Once the name is finalized, sorted order should be restored.

sys/vm/swap_pager.c
1409

I would place this right before the unlock.

sys/vm/vm_object.c
2270

I'm going to suggest vm_object_prepare_buf_pages.

dougm marked 9 inline comments as done.

Apply @alc suggestions.

sys/vm/swap_pager.c
1372

If swap_pager_swapoff_object() does not panic, and returns immediately, then swap_pager_swapoff() would be left freeing an already freed buf. If it does not panic and does not return immediately, then it could later feed a freed buf to swap_pager_getpages_locked().

So I'm making this change for the sake of the optimization now, but I disagree that it helps when panic() is dropped later.

sys/vm/swap_pager.c
1495–1496

Only if an assertion is dropped from swblk_iter_init_only().

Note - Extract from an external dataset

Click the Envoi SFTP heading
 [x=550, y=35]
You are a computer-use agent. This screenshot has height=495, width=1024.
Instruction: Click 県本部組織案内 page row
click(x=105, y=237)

Undo a fatal line-swap from the last version.

alc added inline comments.
sys/vm/swap_pager.c
1347
1391

This line would be better placed immediately before the vm_object_prepare_buf_pages call.

sys/vm/vm_object.c
2270–2271
2283

Blank lines are more common before multiline comments. I would delete this one.

2292

If this vm_page_alloc_after failed, there is no point in trying another below. Set *rahead to 0.

This revision is now accepted and ready to land.Mar 14 2025, 6:22 AM
dougm added inline comments.
sys/vm/swap_pager.c
1391

Generally, 'behind' is handled before 'ahead'. What motivates the preference for the other order?

sys/vm/swap_pager.c
1391

Wait .. maybe I've misunderstood what line 'This line' refers to. I thought it was an assignment to rbehind. But I guess it's the comment before it. Okay, I can move the comment.

sys/vm/swap_pager.c
1391

Yes, I was referring to: "Allocate pages."

Apply suggestions from @alc. I expect to commit it tonight, so further comments should be made promptly.

This revision now requires review to proceed.Mar 14 2025, 9:48 PM
This revision is now accepted and ready to land.Mar 14 2025, 10:07 PM
This revision was automatically updated to reflect the committed changes.